Oggi tutto è comodo, esteso e terribilmente approssimativo. Si continua a mangiare vita costruendo morte con cementi a presa rapida quando il fabbisogno effettivo di urbanizzazione è nettamente inferiore alla produzione reale di edifici che spesso danno forma a quartieri totalmente inefficienti perché caotici e privi di collegamenti e servizi adeguati. Ma la bellezza di un campo di papaveri in fiore oramai si conosce solo come sfondo del desktop? Non abbiamo più un contatto diretto con quello che c’è attorno, cui siamo ancora ed in ogni modo sempre saremo, legati a doppio filo. Mi è capitato personalmente più volte di parlare con bambini convinti che il tonno venisse pescato direttamente in scatola! E poi ci si sorprende a vedersi rinati piromani, per gusto o per proprio tornaconto, capaci di abbandonare un cane per strada perché in vacanza non si sa dove tenerlo o quantomeno a nascondersi con ignavia dietro un becero moralismo, deviato e qualunquista. È evidente che non abbiamo più consapevolezza delle nostre radici e tutto questo ci sta portando rapidamente verso lo smarrimento. In nome di un mondo globalizzato stiamo divenendo sempre più soli ed insensibili. Ma che fine ha fatto la poesia? Lo spirito! Possibile che sia stato mercificato tutto, anche l’anima? Lode a te o denaro!

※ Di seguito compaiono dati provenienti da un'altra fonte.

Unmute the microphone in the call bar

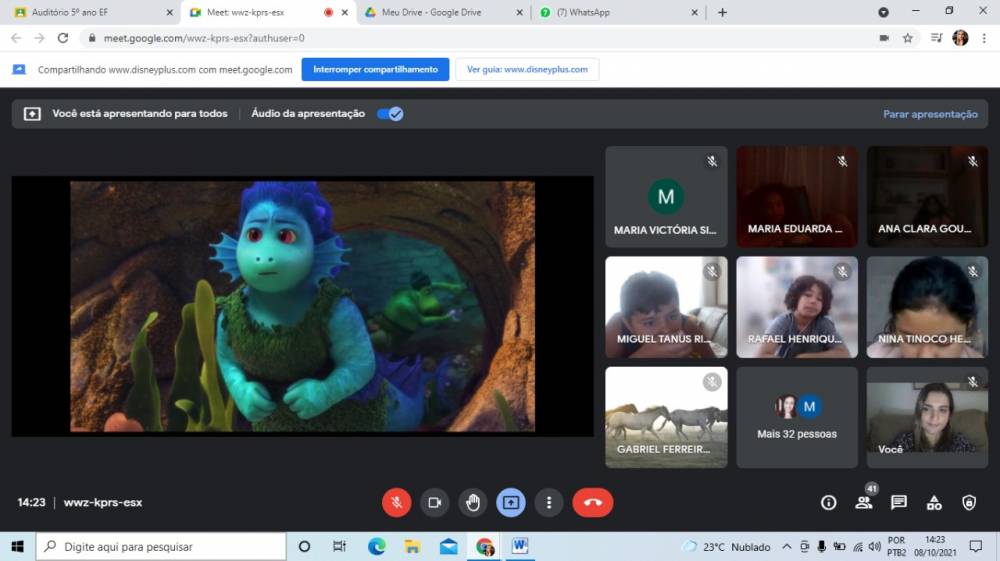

No, ma in questo modo non può funzionare... Riflettete, ma chi siamo noi, non siamo forse fatti della stessa materia di cui è fatta la terra, l’aria, l’acqua, il fuoco? Non è forse tutto parte dello stesso sistema ? E dunque, bisogna contrastare il nichilismo dilagante. Si fatica per vivere? Si vive per faticare? Dopotutto il nostro passaggio da queste parti è così breve che non ci si può permettere di perdere del tempo così prezioso. Apriamo gli occhi allora e cerchiamo di vederci chiaro. Non esiste un tempo, ma esiste il tuo tempo; non esiste uno spazio, ma di certo esiste il tuo di spazio; è l’oggettività a non esistere e mi pare a questo punto comprensibile che poi venga da chiedersi ma allora io per chi lo sto facendo? Per chi sto facendo tutto questo e soprattutto, perché?! Caro amico, ma secondo te qual è il senso di tutto ciò? Chiaramente ora non posso essere io qui a risponderti, non ho di queste pretese, ma in compenso credo che si possa ancora rimediare al più delle problematiche cui ci porta ad incontrare questo disordine sociale. E come? Come? Con un bel paio di occhiali nuovi.

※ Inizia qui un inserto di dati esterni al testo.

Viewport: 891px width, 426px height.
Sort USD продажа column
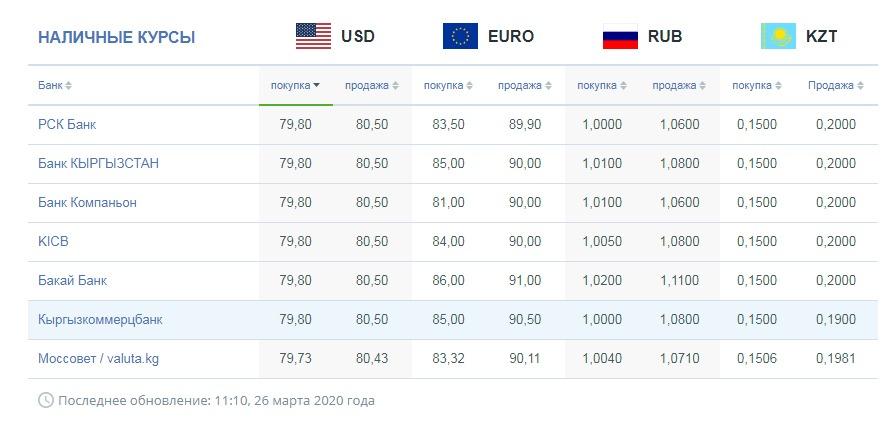395,86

Divenendo semplicemente più intelligenti, attenti e consapevoli.
Provate a rompere le righe e a non curarvi di Nostra Signora Della Televisione, chiudete facebook e uscite! Togliete le cuffie dell’Ipod, provate ad ascoltare il canto delle cinciallegre e quello delle sirene. Usate la fantasia! Leggete di più, siate meno passivi e più attenti, abbiate dei valori propri, non omologati, ma in cui credere fermamente, date maggior peso alle cose più piccole e leggere, sappiate guardare in alto ed in basso alla stessa maniera, perseguite bellezza e verità e soprattutto, state sempre dalla parte dell’amore. Perché si sa d’altronde, moriranno anche prima, ma sono i buoni quelli che alla fine vincono sempre.